Common errors and troubleshooting

Error code

Description

Troubleshooting

InvalidAccessKeyId.NotFound

The specified AccessKey ID does not exist.

Use aliyun configure to verify your AccessKey configuration, or check the AccessKey status in the RAM console.

SignatureDoesNotMatch

The signature does not match the calculated result.

Enable SDK debug logs to troubleshoot the signature issue: export ALIBABA_CLOUD_LOG_LEVEL=debug.

InvalidParameter

The parameter is invalid.

Check whether the request parameters meet the requirements (such as type, length, and whether they are required) by referring to the documentation for each API.

Forbidden.AccessDenied

Insufficient permissions.

Confirm that the RAM user has been granted the required VOD permissions, such as AliyunVODFullAccess.

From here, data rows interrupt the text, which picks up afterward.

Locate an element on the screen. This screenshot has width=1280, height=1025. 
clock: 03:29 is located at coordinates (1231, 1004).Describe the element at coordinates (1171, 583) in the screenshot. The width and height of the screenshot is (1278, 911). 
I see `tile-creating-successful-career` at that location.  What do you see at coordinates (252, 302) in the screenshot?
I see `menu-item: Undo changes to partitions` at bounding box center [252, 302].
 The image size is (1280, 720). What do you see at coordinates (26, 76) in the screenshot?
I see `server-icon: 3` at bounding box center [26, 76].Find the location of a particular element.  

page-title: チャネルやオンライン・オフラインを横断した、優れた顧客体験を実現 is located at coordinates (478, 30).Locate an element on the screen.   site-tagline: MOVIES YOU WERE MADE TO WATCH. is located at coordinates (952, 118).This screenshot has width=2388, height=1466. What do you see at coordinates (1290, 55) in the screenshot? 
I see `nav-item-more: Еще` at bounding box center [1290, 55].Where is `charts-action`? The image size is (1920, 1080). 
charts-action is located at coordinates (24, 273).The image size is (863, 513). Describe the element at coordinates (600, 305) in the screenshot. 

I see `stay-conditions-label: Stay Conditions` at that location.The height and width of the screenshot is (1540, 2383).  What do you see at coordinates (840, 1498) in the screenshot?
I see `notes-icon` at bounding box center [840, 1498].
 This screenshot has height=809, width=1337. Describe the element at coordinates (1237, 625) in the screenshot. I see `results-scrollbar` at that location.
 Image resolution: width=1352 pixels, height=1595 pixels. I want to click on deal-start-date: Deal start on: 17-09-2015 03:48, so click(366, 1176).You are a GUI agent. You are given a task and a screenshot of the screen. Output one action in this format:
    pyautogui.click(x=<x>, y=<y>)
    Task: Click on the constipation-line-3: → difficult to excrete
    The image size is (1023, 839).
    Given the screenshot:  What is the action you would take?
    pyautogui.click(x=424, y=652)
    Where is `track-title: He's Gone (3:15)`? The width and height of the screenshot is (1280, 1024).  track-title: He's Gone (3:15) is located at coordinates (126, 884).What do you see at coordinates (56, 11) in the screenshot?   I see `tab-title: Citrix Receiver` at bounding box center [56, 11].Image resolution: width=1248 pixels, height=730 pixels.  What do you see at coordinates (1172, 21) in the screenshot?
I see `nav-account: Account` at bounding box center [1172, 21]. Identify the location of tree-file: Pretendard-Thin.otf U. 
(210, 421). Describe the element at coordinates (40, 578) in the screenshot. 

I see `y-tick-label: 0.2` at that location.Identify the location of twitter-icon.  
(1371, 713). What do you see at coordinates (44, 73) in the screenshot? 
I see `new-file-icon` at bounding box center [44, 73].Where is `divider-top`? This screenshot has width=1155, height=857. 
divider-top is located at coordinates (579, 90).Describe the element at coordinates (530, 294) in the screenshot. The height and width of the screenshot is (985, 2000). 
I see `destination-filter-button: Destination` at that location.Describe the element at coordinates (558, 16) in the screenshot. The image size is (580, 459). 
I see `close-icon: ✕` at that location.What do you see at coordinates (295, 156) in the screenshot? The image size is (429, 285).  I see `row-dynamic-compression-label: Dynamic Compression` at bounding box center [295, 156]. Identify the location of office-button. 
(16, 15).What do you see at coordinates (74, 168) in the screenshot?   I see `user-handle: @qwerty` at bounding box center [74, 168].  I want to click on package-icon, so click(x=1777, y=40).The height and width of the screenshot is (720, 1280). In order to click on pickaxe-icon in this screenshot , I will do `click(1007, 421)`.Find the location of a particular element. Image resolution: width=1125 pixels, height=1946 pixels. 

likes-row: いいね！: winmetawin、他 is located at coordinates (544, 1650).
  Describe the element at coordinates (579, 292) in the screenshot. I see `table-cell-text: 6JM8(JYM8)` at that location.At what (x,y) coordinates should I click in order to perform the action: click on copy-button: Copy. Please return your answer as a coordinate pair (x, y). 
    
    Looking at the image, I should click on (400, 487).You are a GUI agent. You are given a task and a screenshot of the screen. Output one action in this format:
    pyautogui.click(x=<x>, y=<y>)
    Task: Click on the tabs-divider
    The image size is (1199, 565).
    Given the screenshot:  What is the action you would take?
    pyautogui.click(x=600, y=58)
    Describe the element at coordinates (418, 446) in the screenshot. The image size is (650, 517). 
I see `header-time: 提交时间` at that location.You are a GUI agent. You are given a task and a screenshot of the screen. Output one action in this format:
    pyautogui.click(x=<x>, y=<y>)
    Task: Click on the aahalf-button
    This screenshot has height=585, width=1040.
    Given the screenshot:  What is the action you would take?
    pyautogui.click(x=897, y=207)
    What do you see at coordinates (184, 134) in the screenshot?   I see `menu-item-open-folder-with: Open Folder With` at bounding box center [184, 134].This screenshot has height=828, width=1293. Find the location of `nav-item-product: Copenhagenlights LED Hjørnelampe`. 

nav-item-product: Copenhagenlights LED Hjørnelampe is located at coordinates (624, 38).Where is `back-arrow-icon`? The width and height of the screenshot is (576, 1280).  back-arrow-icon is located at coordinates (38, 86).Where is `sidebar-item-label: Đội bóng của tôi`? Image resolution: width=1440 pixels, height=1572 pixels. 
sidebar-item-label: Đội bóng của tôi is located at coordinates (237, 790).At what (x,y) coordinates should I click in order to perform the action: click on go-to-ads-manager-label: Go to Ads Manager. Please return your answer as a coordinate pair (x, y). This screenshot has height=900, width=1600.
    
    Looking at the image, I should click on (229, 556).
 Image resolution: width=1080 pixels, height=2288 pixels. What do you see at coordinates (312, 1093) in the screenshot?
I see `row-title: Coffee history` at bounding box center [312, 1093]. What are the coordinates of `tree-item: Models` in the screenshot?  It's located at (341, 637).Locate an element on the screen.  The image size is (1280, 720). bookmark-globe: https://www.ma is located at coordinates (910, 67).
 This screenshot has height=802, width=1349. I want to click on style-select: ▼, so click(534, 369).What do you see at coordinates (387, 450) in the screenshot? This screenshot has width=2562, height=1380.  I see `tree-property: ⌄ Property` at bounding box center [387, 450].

You can check the granted policies by running aliyun ram ListPoliciesForUser --UserName <user>.

ServiceUnavailable

The service is temporarily unavailable.

This indicates a temporary service issue. Retry the request with exponential backoff.

QuotaExceeded.UploadVideo

The number of uploaded videos has exceeded the quota.

Check your account's upload quota. You can submit a ticket to request a quota increase.

MediaNotFound

The media asset does not exist.

Confirm that the VideoId or MediaId is correct and that the media asset has not been deleted.

InvalidStatus.Media

The media asset is in a state that is invalid for this operation.

The asset is in a state that prevents this operation (e.g., 'under review'). Call GetVideoInfo to check the current status before retrying.